Alors maintenant, je dis plutôt : “J’espère que tu vas te sentir vivant là-bas.” Ou : “Que tu rencontres des gens qui te regardent vraiment.” Ou encore : “Que tu te surprennes toi-même.”
C’est moins lisse, c’est plus risqué… mais c’est plus humain.
Parce que le meilleur, parfois, c’est le simple
Je repense à cet hiver, chez moi à Lyon. Il pleuvait, j’étais crevé, le moral en berne. Mon pote Julien m’a envoyé un message : “J’espère que tu vas croiser un chat sympa en sortant acheter du pain.”

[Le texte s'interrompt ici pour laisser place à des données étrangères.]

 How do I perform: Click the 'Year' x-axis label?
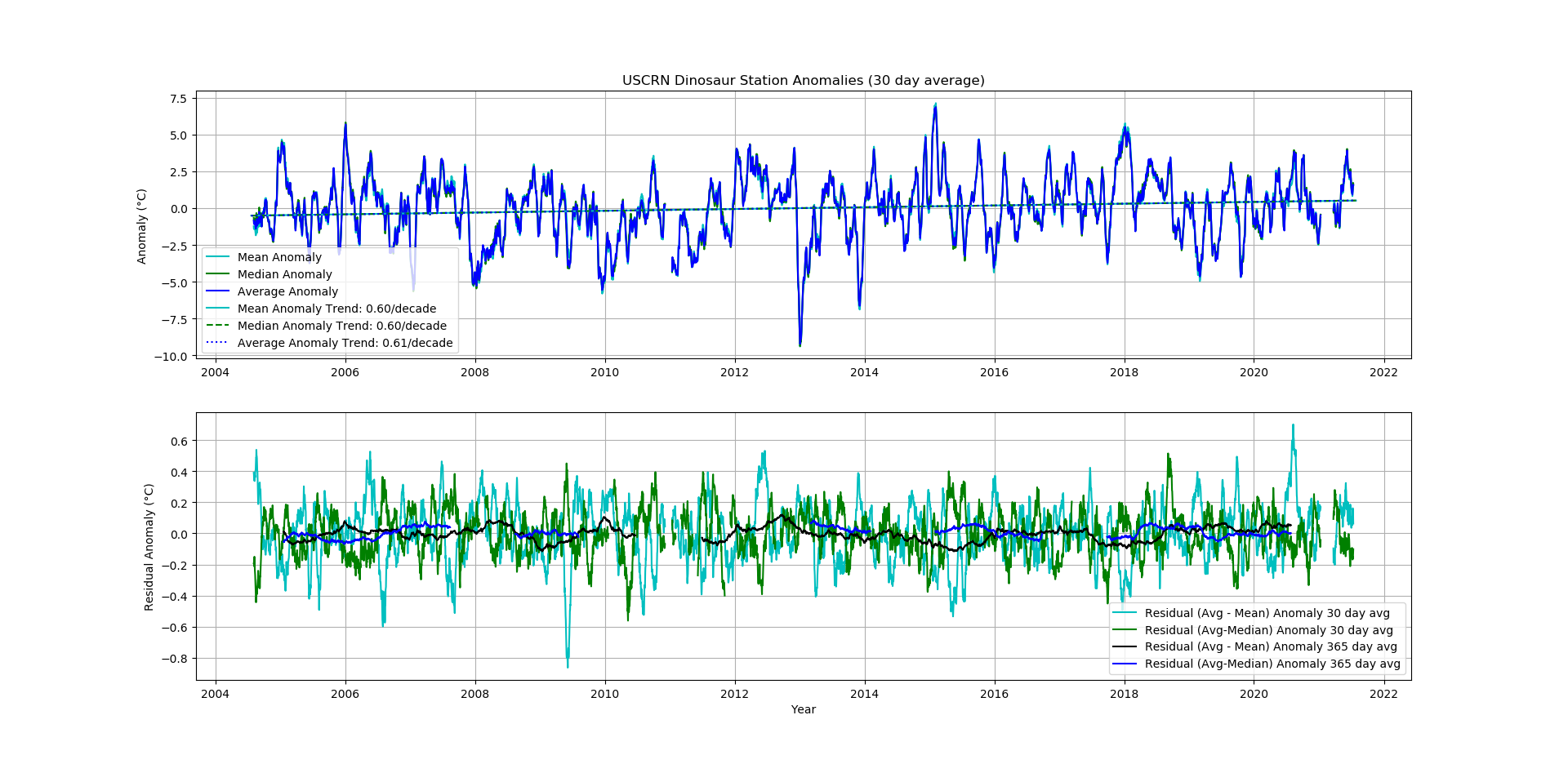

J’ai ri. Et puis j’y ai pensé toute la journée. Le soir, j’ai croisé un chat, justement. Il m’a regardé comme s’il savait. J’ai eu l’impression que… ouais, que quelqu’un m’avait souhaité quelque chose de vrai. Pas une perfection abstraite, mais un petit truc léger, doux, possible.
Alors peut-être que souhaiter le meilleur, c’est pas viser la lune. C’est viser juste.
Et si on souhaitait plutôt de la chance… mais intelligente ?
Parce que la chance, elle est partout. Mais on la voit pas toujours. Alors au lieu de dire “bonne chance”, j’essaie de préciser : “J’espère que tu vas reconnaître la tienne quand elle va frapper.” Ou : “Que tu sois assez calme pour la voir arriver.”
C’est con, mais ça change tout. C’est plus actif. On ne jette pas un vœu dans le vide. On imagine l’autre, là, en train de vivre. En train de choisir.
Et puis bon, franchement, on a tous eu droit au “plein de bonheur” en message de vœux du cousin éloigné. Sympa, mais… froid. Tandis que “j’espère que tu vas rire fort cette année, même quand ça sert à rien”… ça fait plus mouche.
Et les silences ? Parfois, c’est eux qui souhaitent le plus
Je vais te dire un truc un peu bizarre : parfois, je trouve que le meilleur vœu, c’est rien. Juste un silence. Un regard. Un café partagé sans rien dire. Parce que tu es là. Parce que tu tiens à l’autre. Parce que tu n’as pas besoin de formules toutes faites.
Ma tante Sophie, elle ne dit jamais grand-chose. Quand je pars, elle me serre dans ses bras, elle me regarde, et elle dit : “Tu vas me manquer.” C’est tout. Mais c’est lourd. C’est plein. C’est mille fois plus fort que “je te souhaite le meilleur”.
En fin de compte, souhaiter le meilleur… c’est peut-être juste souhaiter d’exister
Peut-être que “le meilleur”, c’est pas une destination. C’est un état. Être là. Respiration. Regard. Rire. Larmes. Un moment de grâce dans la journée de merde.
Alors maintenant, quand je veux vraiment bien à quelqu’un, je dis des trucs comme : “J’espère que tu vas te sentir léger un jour prochain.” Ou : “Que tu croises quelqu’un qui te voit tel que tu es.” Ou encore : “Que tu oses.”
Parce que c’est ça, le meilleur. Pas la perfection. La présence. Le vivant.
Et toi, tu préfères quoi ? Les grands discours ou les petites phrases qui font mouche ? Franchement, j’aimerais bien savoir.